Norway's geography is dominated by fjords and islands. As of 2011, the country has thirty-three undersea tunnels, most of which are fixed links. Tunnels are chosen to replace ferries to allow residents of islands and remote peninsulas access to regional centers, where water-crossings are too long for bridges. The Ryfylke Tunnel is the country's longest, at 14,400 m.

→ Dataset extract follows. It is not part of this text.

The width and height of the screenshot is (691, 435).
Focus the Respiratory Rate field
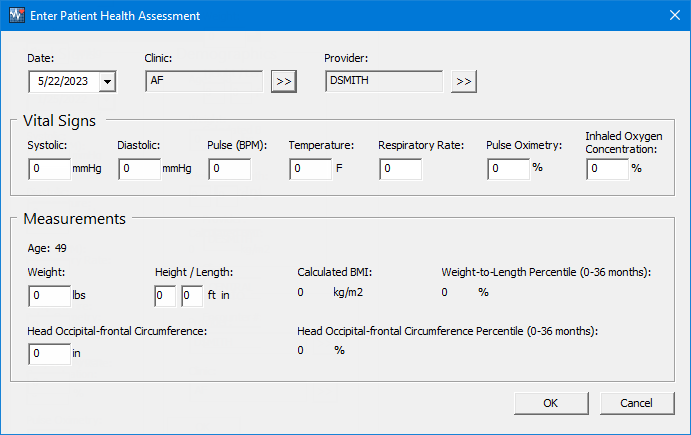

The Ryfylke Tunnel is the world's deepest, reaching 292 m below mean sea level. Norway's first subsea tunnel was the Vardø Tunnel, which opened in 1982. Most of the tunnels are built as fixed links, allowing ferry services to be abandoned. In 2010, the first three tunnels in cities, the Bjørvika Tunnel, the Skansen Tunnel and the Knappe Tunnel, were opened, all of which were built as motorways to bypass the city center. Suspended tunnels have been proposed, which could be installed in places too deep for conventional tunnels, such as the Sognefjord.

==Current==
The following lists all subsea tunnels in use as of 2019. It includes the name, length in meters and feet, depth below mean sea level in meters and feet, the year the tunnel was taken into use with ordinary traffic (which may differ from the year it was officially opened), the road the tunnel carries, the county or counties the tunnel is in, and the municipalities, including any the tunnel passes through. Roads starting with E indicates a European route, while FV indicates a county road without signposted road number; only numbers indicates roadside-numbered county roads which are former national roads.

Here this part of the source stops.